=== GIVEN INSTRUCTION ===
Pick out each line in the rows below that contains the string "header" and copy those lines in full.

Records from a dataset
• • • •

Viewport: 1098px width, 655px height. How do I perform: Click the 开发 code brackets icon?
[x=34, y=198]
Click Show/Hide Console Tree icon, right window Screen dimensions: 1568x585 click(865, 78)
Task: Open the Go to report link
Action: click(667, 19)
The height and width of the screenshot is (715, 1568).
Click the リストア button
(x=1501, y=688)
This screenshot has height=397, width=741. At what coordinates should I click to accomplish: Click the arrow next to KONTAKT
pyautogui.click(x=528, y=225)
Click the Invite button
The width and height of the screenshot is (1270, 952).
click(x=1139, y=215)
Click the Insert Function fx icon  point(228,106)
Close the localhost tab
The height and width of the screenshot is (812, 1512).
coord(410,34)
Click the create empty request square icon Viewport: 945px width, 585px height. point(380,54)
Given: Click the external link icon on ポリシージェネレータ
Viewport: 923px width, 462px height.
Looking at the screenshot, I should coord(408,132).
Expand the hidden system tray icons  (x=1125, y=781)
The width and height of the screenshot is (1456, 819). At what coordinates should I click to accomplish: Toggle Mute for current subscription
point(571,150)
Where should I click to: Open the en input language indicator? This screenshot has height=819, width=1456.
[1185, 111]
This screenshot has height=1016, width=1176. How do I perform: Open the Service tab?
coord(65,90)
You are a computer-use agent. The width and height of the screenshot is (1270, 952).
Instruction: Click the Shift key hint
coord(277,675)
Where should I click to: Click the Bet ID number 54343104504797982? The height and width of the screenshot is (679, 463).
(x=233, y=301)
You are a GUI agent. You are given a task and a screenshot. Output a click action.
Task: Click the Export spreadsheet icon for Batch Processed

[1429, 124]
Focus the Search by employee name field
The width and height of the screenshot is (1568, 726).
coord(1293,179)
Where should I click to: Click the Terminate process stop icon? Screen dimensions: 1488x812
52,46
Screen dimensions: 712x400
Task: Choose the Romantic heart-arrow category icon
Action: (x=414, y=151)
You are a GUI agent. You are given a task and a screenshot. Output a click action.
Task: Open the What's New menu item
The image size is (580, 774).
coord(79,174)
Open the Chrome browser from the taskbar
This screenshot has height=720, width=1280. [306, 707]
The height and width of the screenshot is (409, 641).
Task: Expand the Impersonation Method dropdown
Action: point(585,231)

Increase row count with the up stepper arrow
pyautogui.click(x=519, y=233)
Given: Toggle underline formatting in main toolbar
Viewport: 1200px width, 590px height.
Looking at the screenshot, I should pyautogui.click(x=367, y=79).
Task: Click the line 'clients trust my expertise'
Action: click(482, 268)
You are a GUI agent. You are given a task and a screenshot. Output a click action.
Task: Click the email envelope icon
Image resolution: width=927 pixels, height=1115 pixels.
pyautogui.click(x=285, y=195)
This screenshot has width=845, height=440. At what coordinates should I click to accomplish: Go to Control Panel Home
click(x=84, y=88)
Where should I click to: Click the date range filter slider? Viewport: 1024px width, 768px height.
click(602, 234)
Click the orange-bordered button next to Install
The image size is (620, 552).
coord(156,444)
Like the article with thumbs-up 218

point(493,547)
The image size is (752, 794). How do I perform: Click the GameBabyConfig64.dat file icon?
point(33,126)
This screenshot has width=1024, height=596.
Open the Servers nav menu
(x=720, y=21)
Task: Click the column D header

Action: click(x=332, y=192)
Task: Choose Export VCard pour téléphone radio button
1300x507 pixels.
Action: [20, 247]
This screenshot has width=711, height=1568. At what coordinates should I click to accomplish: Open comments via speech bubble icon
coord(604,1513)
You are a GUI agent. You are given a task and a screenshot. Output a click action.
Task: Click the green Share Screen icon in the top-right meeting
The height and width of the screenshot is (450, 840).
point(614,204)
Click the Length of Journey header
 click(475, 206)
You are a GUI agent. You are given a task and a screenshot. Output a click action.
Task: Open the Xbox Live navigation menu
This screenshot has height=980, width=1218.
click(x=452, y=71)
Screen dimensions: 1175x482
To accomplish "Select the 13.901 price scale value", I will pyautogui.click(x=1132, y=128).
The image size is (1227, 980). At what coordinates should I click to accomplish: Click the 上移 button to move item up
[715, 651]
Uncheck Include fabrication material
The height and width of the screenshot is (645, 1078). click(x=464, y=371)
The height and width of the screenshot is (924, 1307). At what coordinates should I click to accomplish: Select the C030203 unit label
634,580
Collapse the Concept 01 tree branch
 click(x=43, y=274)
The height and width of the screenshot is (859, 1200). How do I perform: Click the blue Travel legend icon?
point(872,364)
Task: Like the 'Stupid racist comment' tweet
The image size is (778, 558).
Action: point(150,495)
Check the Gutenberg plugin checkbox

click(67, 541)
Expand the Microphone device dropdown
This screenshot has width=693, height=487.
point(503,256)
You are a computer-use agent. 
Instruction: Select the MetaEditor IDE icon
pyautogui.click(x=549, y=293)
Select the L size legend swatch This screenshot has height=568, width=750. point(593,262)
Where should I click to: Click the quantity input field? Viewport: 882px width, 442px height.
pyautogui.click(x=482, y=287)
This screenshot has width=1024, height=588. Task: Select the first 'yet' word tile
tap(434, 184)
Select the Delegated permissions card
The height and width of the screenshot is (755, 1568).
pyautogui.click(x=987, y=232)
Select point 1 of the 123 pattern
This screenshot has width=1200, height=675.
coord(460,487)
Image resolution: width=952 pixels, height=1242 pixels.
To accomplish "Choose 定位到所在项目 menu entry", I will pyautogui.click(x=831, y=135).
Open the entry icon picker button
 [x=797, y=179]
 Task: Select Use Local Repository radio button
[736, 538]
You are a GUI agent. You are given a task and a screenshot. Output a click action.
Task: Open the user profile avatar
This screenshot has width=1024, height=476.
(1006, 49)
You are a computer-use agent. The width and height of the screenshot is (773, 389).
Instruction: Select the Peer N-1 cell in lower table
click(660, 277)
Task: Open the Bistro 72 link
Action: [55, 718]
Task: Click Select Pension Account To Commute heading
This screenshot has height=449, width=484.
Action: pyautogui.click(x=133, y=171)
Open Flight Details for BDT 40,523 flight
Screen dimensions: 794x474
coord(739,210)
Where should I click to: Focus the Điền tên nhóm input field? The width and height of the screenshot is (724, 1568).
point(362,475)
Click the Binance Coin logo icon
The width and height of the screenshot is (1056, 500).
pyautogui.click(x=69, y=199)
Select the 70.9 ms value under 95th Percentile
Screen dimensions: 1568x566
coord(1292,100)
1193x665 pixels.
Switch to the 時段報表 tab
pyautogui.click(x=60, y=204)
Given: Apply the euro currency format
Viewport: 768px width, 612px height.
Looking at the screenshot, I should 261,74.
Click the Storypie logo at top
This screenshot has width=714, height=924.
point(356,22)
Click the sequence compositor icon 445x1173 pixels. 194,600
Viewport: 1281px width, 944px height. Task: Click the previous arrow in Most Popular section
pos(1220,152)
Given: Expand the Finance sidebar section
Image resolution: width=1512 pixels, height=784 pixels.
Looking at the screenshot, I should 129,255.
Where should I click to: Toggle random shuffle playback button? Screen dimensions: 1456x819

• • • •

=== EXERCISE RESULT ===
Task: Click the column D header
Click the Length of Journey header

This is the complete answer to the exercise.